- **Task objective**
Nothing below is to be printed except the lines between the line holding "Viewport: 551px width, 504px height." and the line holding "Task: Click the Log out link", inclusive, each exactly as it appears.

[Dataset entries]
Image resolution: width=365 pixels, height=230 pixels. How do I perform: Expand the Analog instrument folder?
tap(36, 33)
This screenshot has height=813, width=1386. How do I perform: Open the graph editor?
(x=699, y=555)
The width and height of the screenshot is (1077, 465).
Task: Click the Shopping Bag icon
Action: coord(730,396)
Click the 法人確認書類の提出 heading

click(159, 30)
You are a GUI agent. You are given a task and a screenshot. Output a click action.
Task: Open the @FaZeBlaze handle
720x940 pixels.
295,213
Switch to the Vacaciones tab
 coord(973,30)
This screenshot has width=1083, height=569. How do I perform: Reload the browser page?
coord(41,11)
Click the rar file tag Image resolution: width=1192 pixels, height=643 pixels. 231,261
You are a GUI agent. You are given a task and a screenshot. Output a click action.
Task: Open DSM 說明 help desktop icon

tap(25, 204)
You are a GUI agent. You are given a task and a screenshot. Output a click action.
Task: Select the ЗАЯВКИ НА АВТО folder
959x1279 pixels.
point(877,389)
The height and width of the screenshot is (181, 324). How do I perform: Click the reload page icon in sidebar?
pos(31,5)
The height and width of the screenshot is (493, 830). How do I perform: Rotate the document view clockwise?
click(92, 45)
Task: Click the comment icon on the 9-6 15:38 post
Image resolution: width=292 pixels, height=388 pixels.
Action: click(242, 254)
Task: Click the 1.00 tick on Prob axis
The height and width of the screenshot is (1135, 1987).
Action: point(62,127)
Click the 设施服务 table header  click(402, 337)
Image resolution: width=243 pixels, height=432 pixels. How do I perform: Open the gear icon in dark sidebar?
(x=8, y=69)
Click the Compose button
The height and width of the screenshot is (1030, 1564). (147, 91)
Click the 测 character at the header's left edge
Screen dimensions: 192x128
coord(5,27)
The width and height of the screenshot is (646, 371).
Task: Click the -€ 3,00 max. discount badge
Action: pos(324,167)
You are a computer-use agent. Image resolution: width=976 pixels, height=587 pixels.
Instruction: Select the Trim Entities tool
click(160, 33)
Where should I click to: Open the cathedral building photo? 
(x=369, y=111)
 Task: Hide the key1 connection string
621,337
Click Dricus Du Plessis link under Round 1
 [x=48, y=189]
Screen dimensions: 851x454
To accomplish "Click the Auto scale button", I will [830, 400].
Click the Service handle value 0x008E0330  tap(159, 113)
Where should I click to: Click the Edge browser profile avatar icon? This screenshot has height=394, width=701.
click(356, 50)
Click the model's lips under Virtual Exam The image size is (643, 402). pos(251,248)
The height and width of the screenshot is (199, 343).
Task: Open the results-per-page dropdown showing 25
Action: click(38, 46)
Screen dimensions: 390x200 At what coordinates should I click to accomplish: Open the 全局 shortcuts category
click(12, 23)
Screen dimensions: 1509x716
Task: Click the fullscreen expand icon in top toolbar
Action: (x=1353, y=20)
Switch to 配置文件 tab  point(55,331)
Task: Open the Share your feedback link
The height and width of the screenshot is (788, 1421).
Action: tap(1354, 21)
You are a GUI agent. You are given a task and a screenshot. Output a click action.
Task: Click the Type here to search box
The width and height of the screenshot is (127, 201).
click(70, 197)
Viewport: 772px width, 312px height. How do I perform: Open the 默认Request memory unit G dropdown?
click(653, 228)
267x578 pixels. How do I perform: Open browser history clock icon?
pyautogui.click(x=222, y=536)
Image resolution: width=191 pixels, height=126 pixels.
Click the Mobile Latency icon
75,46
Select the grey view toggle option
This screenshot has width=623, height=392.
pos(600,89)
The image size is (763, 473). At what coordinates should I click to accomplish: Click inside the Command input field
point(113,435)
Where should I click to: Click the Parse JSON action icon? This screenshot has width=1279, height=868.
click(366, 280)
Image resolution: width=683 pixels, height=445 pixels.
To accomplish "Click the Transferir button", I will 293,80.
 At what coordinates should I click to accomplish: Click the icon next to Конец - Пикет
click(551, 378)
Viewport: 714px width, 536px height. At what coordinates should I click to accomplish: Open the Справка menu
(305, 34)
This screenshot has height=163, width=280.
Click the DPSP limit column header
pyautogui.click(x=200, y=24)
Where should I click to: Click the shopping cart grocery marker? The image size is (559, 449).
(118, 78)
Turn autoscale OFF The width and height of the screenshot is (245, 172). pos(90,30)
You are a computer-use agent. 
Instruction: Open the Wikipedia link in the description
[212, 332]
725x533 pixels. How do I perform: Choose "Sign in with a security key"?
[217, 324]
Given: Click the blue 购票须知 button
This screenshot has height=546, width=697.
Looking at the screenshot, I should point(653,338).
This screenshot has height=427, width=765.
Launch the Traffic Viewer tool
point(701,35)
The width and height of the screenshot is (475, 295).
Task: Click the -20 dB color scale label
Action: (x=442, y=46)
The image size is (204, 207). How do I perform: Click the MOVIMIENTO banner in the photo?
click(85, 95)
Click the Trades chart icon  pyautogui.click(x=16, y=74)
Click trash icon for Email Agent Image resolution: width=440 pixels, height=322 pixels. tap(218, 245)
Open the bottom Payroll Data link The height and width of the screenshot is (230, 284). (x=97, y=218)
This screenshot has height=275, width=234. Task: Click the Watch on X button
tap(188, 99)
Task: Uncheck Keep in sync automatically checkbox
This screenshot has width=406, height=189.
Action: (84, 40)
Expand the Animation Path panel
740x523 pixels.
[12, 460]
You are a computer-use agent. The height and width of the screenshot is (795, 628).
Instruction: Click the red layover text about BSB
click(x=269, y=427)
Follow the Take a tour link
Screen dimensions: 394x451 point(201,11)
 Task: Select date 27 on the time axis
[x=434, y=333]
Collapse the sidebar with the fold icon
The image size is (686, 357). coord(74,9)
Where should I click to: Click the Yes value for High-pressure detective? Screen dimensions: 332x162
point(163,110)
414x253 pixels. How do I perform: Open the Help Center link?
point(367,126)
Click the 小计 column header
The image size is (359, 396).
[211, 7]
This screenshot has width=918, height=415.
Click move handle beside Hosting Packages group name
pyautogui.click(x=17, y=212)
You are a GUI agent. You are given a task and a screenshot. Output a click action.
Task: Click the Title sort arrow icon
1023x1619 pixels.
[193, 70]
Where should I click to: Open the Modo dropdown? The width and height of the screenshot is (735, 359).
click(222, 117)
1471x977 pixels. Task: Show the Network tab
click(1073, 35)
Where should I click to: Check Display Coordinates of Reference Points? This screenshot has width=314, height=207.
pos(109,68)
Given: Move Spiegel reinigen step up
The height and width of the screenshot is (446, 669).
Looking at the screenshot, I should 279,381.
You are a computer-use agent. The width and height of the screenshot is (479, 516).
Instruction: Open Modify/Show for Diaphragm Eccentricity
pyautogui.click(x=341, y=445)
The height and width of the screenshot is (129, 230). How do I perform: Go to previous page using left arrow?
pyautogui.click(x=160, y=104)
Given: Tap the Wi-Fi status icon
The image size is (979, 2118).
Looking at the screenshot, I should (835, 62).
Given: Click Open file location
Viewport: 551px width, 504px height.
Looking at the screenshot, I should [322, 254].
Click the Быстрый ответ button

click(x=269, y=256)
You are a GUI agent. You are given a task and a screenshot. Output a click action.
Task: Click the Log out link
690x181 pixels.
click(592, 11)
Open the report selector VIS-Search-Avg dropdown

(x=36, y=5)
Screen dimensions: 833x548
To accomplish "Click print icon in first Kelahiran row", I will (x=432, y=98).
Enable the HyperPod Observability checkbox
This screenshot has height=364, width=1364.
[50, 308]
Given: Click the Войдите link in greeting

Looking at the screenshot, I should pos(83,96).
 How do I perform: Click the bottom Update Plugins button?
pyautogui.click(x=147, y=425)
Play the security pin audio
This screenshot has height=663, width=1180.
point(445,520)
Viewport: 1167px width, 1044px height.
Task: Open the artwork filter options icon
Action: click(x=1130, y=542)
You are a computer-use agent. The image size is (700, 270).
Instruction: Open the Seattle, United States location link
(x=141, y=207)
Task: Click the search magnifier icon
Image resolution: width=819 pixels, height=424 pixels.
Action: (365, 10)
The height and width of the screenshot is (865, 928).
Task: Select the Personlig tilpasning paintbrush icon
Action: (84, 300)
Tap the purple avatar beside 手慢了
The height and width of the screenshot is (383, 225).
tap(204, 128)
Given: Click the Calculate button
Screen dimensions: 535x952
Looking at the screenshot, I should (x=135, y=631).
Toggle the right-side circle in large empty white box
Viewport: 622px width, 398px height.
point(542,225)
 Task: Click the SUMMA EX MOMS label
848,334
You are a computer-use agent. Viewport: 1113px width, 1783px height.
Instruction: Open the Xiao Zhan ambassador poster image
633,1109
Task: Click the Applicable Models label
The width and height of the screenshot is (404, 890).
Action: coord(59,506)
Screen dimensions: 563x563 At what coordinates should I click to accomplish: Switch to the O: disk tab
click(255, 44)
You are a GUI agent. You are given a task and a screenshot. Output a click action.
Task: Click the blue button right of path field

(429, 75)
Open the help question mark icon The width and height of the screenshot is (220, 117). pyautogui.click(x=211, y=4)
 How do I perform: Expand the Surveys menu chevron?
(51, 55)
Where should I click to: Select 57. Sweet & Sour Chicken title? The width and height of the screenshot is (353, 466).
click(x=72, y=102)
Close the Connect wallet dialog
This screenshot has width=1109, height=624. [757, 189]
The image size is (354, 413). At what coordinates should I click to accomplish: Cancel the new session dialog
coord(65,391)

- **Response area**
Viewport: 551px width, 504px height.
Looking at the screenshot, I should [322, 254].
Click the Быстрый ответ button

click(x=269, y=256)
You are a GUI agent. You are given a task and a screenshot. Output a click action.
Task: Click the Log out link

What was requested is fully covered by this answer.